* _WORK REQUIRED_
The reply should hold every line of the data, unchanged and complete.

* _MATERIAL TO PROCESS_
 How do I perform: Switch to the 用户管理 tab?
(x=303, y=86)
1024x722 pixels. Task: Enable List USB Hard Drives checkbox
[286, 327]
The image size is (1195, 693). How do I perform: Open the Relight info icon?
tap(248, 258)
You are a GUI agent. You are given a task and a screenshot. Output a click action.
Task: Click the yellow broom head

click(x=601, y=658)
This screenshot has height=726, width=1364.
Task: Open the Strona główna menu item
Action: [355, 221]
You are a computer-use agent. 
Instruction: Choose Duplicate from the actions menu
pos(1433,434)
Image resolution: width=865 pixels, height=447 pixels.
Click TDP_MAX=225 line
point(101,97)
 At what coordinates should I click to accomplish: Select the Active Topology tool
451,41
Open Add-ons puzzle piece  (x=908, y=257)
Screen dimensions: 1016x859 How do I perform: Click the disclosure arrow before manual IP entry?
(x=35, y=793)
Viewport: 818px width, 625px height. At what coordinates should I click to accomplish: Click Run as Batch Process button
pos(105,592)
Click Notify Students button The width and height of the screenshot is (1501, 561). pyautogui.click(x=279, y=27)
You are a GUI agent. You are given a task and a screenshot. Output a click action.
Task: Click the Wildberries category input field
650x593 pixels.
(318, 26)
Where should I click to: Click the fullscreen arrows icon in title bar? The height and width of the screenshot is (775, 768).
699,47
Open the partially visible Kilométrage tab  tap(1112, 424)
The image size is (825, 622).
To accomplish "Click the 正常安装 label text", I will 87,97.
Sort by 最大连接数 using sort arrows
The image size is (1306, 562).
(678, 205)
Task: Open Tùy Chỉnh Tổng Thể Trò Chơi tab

* _WRITTEN REPLY_
 How do I perform: Switch to the 用户管理 tab?
(x=303, y=86)
1024x722 pixels. Task: Enable List USB Hard Drives checkbox
[286, 327]
The image size is (1195, 693). How do I perform: Open the Relight info icon?
tap(248, 258)
You are a GUI agent. You are given a task and a screenshot. Output a click action.
Task: Click the yellow broom head

click(x=601, y=658)
This screenshot has height=726, width=1364.
Task: Open the Strona główna menu item
Action: [355, 221]
You are a computer-use agent. 
Instruction: Choose Duplicate from the actions menu
pos(1433,434)
Image resolution: width=865 pixels, height=447 pixels.
Click TDP_MAX=225 line
point(101,97)
 At what coordinates should I click to accomplish: Select the Active Topology tool
451,41
Open Add-ons puzzle piece  (x=908, y=257)
Screen dimensions: 1016x859 How do I perform: Click the disclosure arrow before manual IP entry?
(x=35, y=793)
Viewport: 818px width, 625px height. At what coordinates should I click to accomplish: Click Run as Batch Process button
pos(105,592)
Click Notify Students button The width and height of the screenshot is (1501, 561). pyautogui.click(x=279, y=27)
You are a GUI agent. You are given a task and a screenshot. Output a click action.
Task: Click the Wildberries category input field
650x593 pixels.
(318, 26)
Where should I click to: Click the fullscreen arrows icon in title bar? The height and width of the screenshot is (775, 768).
699,47
Open the partially visible Kilométrage tab  tap(1112, 424)
The image size is (825, 622).
To accomplish "Click the 正常安装 label text", I will 87,97.
Sort by 最大连接数 using sort arrows
The image size is (1306, 562).
(678, 205)
Task: Open Tùy Chỉnh Tổng Thể Trò Chơi tab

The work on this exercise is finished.